Frauen zum Sexobjekt machen, hätte meine Französischlehrerin dazu, glaube ich, gesagt. Und uns sofort einen Aufsatz über das Thema schreiben lassen. Mit vierzehn hätte ich mich über so was richtig aufregen können, später als Studentin, Praktikantin, Redakteurin wäre es mir nicht mehr in den Sinn gekommen. Was vielleicht auch damit zusammenhängt, dass der Start ins Berufsleben jungen Frauen nach meiner Beobachtung oft leichter fällt als Männern. All die Eigenschaften, die am Anfang wichtig sind - gute Schulnoten, Wissbegier, Fleiß, Sozialkompetenz, Flirtkompetenz - sind bei 23-jährigen Frauen häufiger vorhanden als bei gleichaltrigen Männern. Durchhaltevermögen, Kampfgeist, die richtige Balance aus Strategie und Opportunismus, bisweilen auch: Brutalität braucht man erst auf der Langstrecke und auf dem Weg nach oben. Und da sind dann (vielleicht, weil die Belohnungen größer sind) die Männer im Vorteil - und bleiben es, bis sie schließlich Generaldirektor der Škoda-Werke geworden sind. Das kapiert man aber erst mit 30, 35. Ich habe lange gedacht, dass Frauen es im Beruf sogar einfacher haben. Süß, oder?

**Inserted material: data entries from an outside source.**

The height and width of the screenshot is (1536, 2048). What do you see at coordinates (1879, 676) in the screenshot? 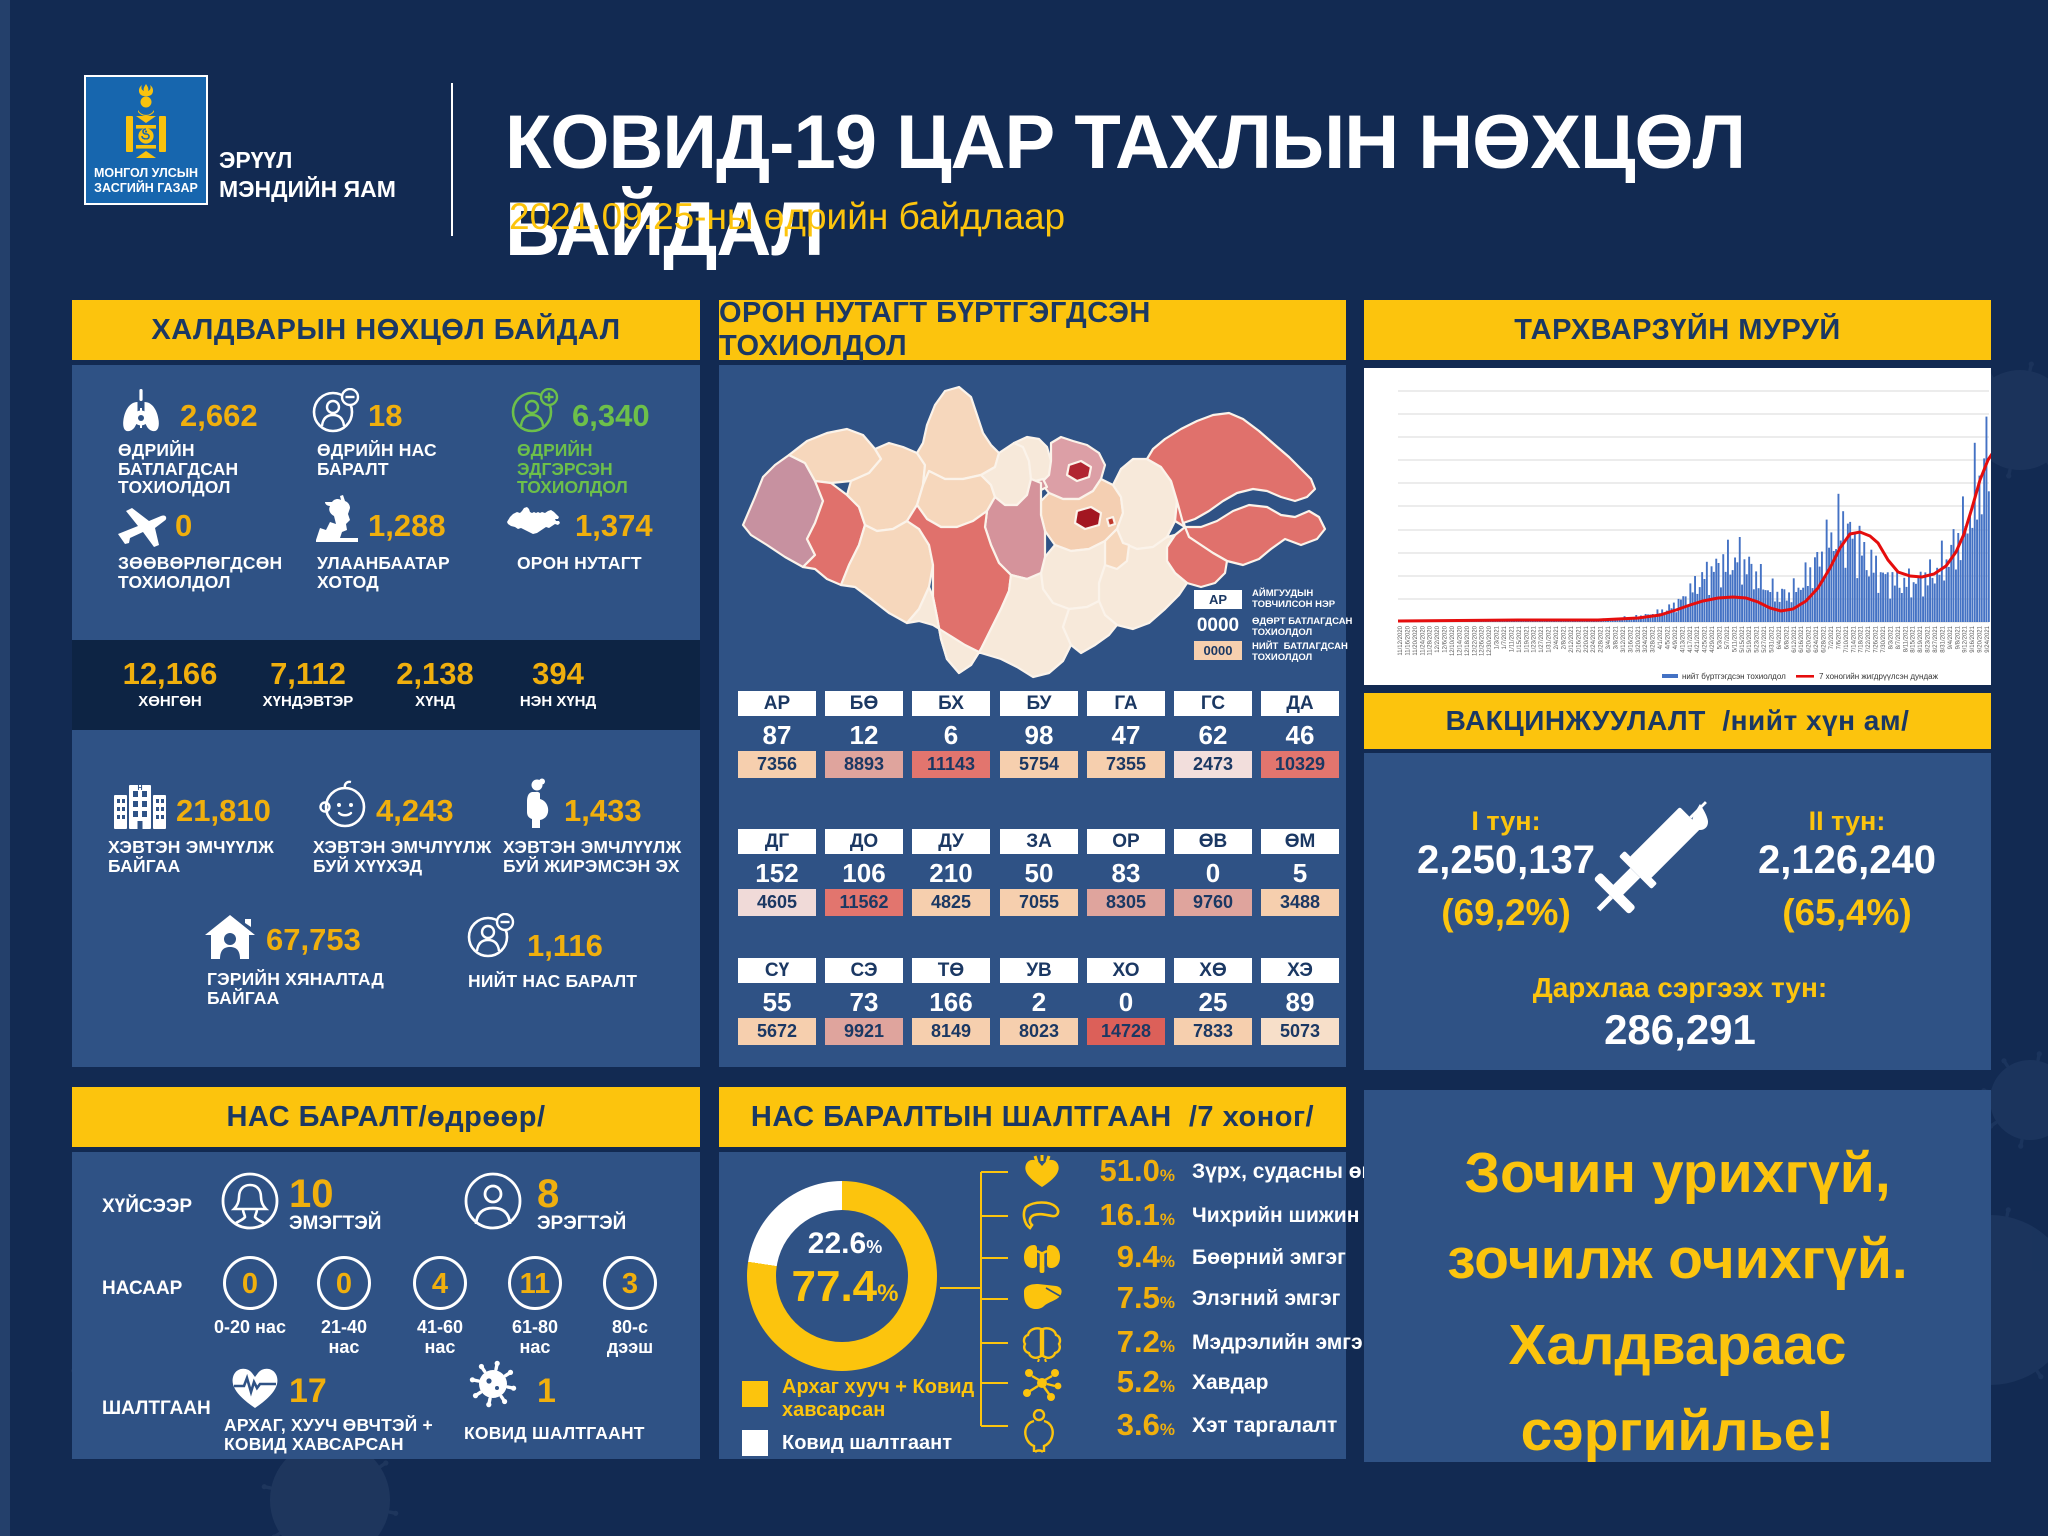
I see `svg-text: 7 хоногийн жигдрүүлсэн дундаж` at bounding box center [1879, 676].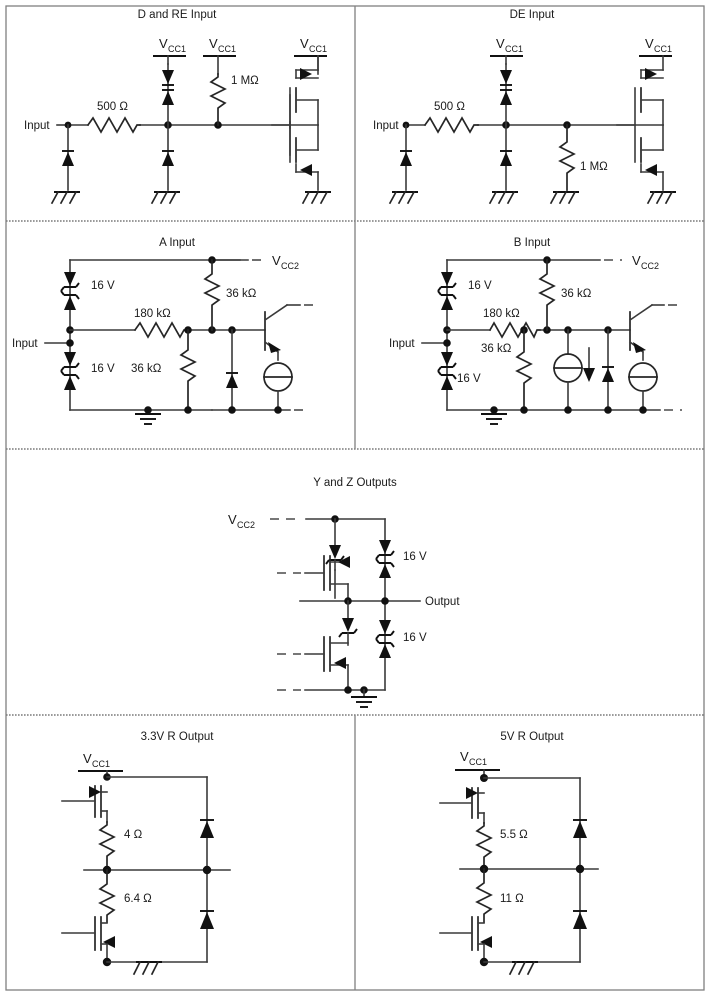  What do you see at coordinates (178, 107) in the screenshot?
I see `panel-d-and-re-input: D and RE Input V CC1 V CC1 V CC1 Input` at bounding box center [178, 107].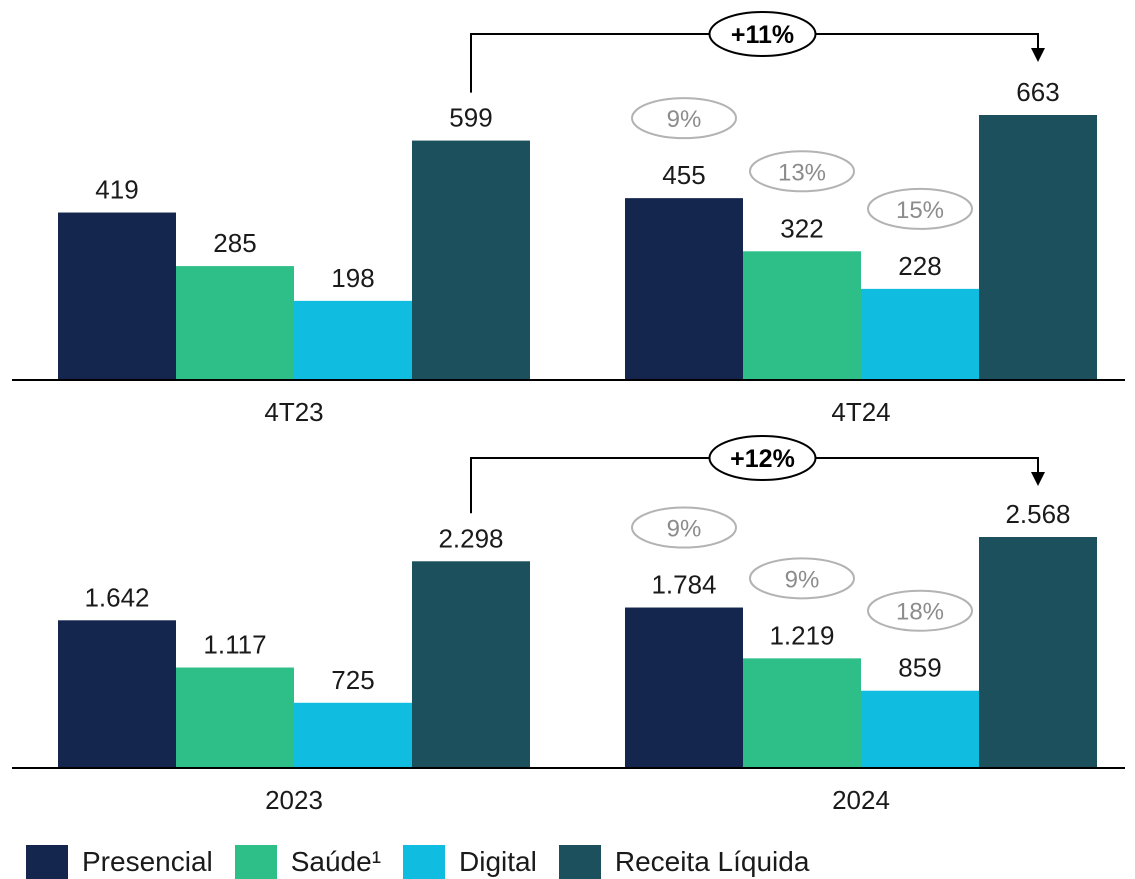 The width and height of the screenshot is (1135, 879). I want to click on category-label-4t24: 4T24, so click(860, 412).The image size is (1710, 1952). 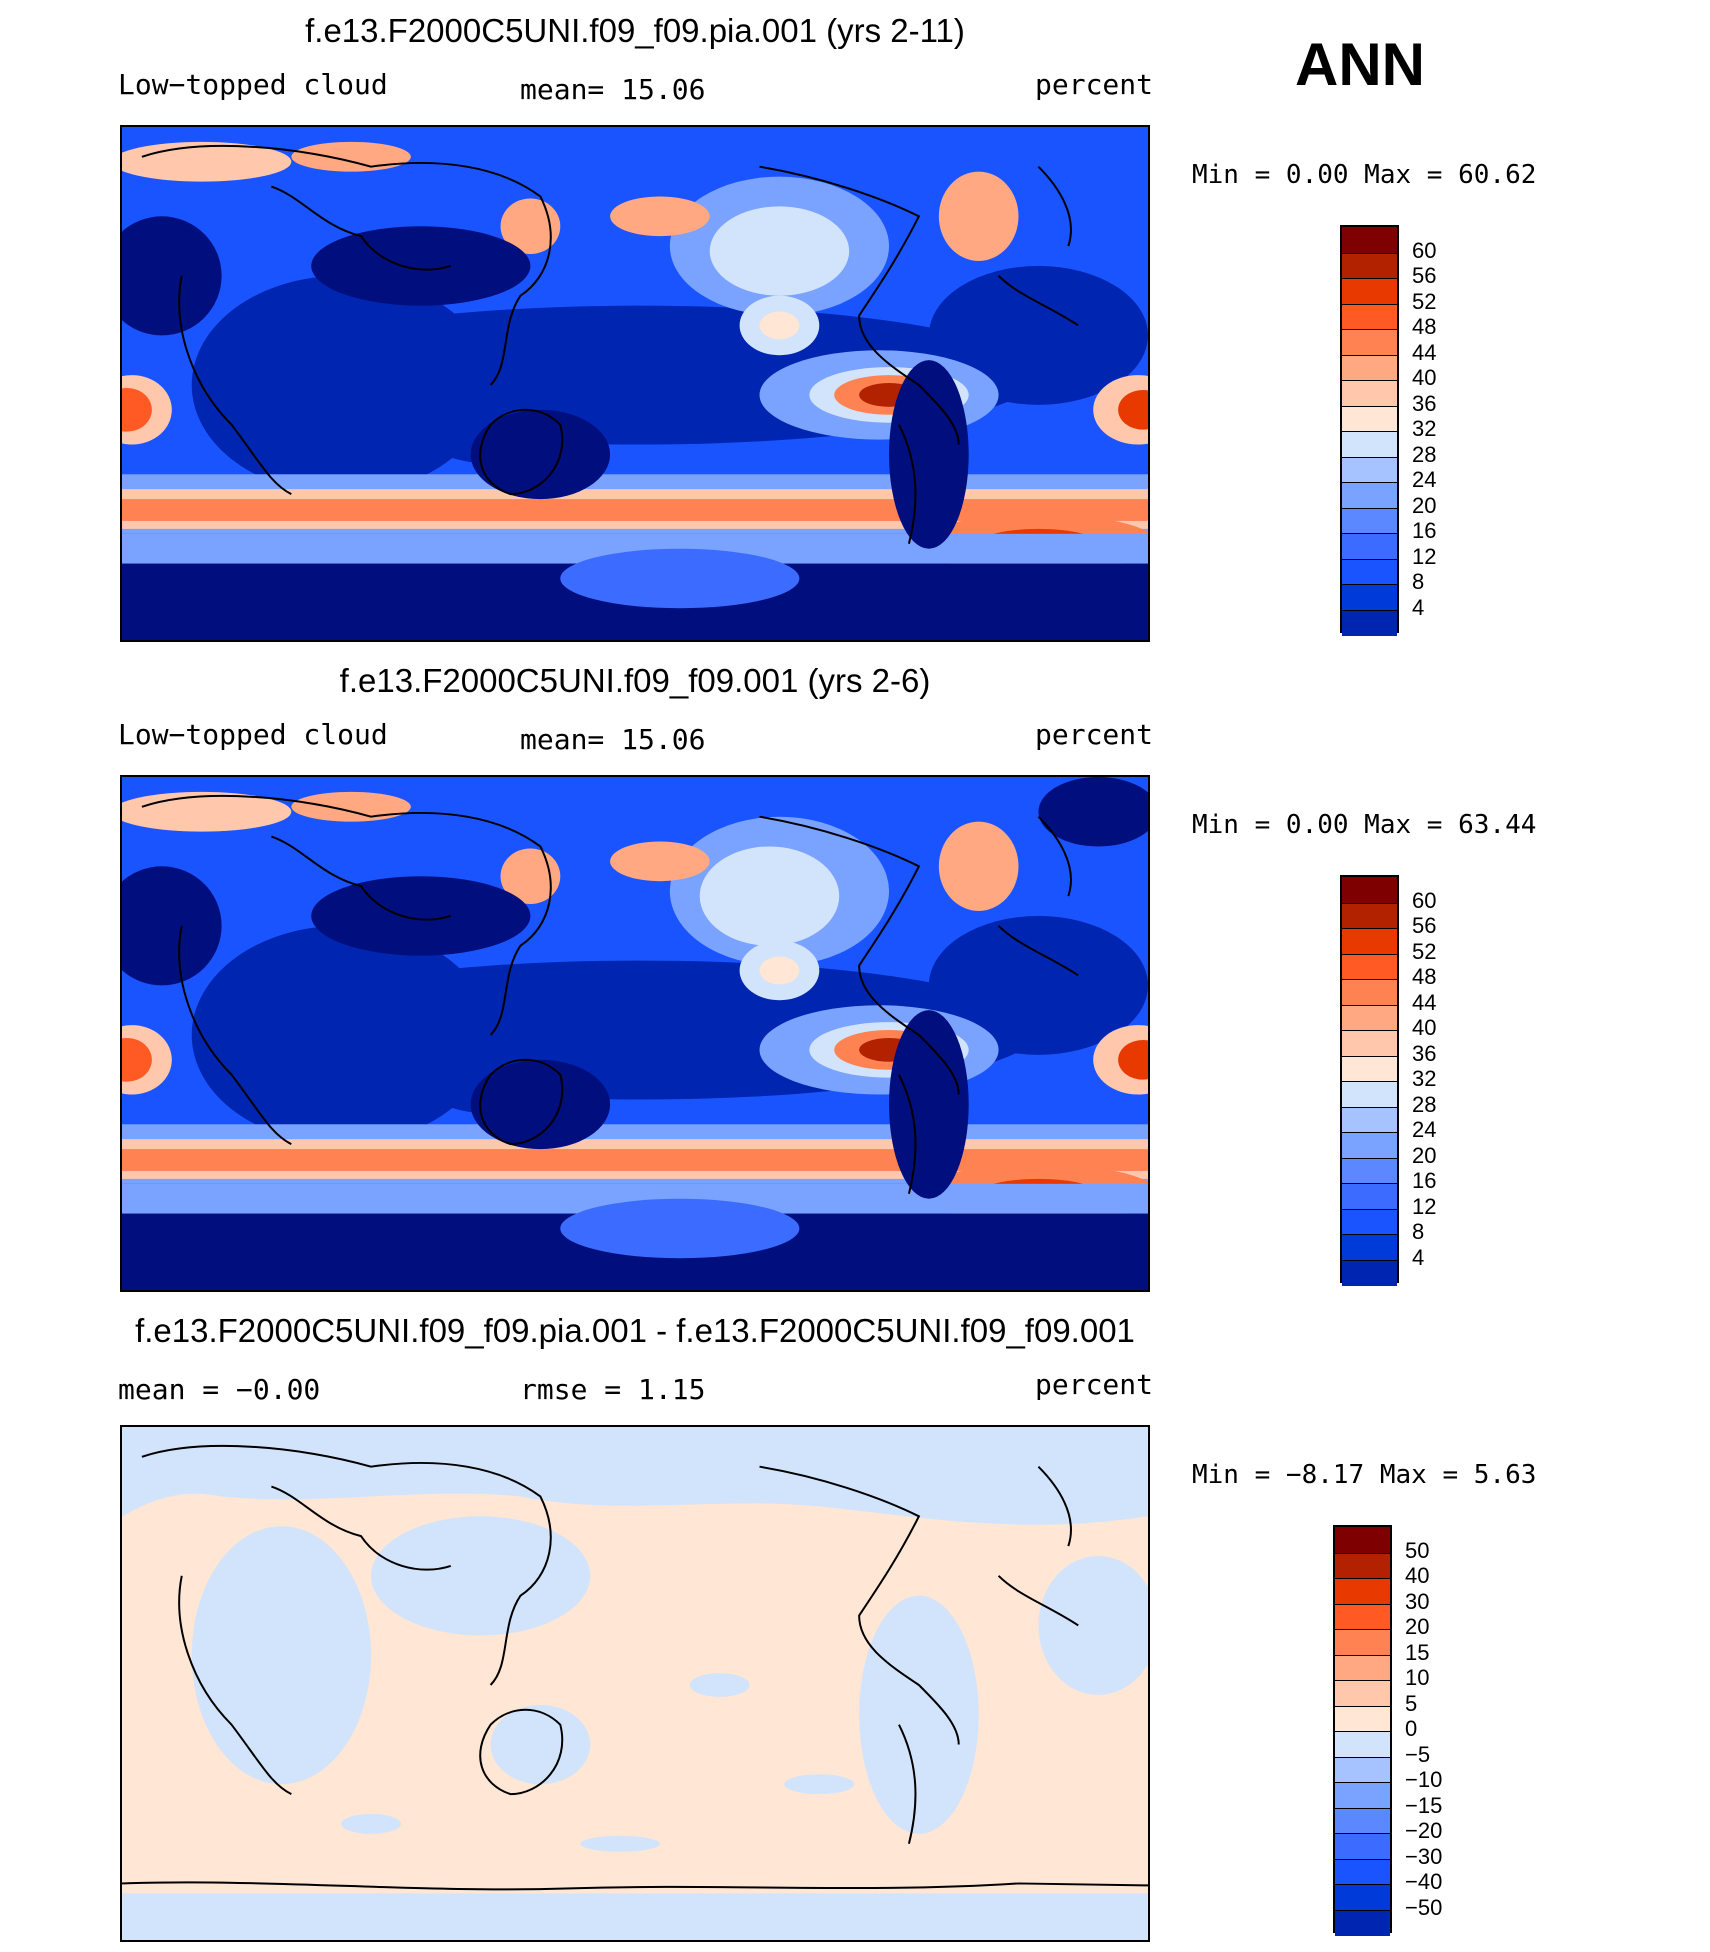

Mit Ende zwanzig hat man dann ein bisschen Karriere gemacht, um aus halber Höhe so auf die Welt zu blicken wie früher die doofsten Prolls. Dazu passen auch Frauen wie Verona Feldbusch oder Ariane Sommer oder Cora Schumacher. Sie leben von ihrem Aussehen, sie kokettieren damit, dass sie nicht besonders helle sind, sie zeigen sich gern halb nackt, sie haben große Busen oder sich große Busen machen lassen, und keiner hat sie dazu gezwungen. Sie haben sich selbst zum Sexobjekt gemacht. Und wir, ihre etwas strebsameren älteren Schwestern, haben es ihnen auch noch durchgehen lassen. Nicht etwa, weil wir auf diese Weise gegen den Feminismus rebellieren wollten. Sondern weil wir eine Zeit lang dachten, das sei ironisch gemeint, ein Witz auf unsere Kosten, über den wir gelacht haben, weil es souveräner war. Ein Beweis dafür, dass der Feminismus seine Ziele erreicht hat, dass wir uns nicht länger als Opfer einer großen Ungerechtigkeit fühlten. Aber manchmal denke ich jetzt, dass es vielleicht genau andersherum ist. Vielleicht sind diese Phänomene in Wirklichkeit ein Signal dafür, dass der Feminismus tot ist. Oder wie die amerikanische Journalistin Ariel Levy es in ihrem Buch Female Chauvinist Pigs zuspitzt: »Nur weil wir post- sind, heißt das noch lange nicht, dass wir auch feministisch sind.« Ja. Sieht so aus, als ob wir, während wir noch mit Schuheeinkaufen und Kochkursen beschäftigt waren, die Vorteile verspielt haben, die Feministinnen für uns herausgeholt haben.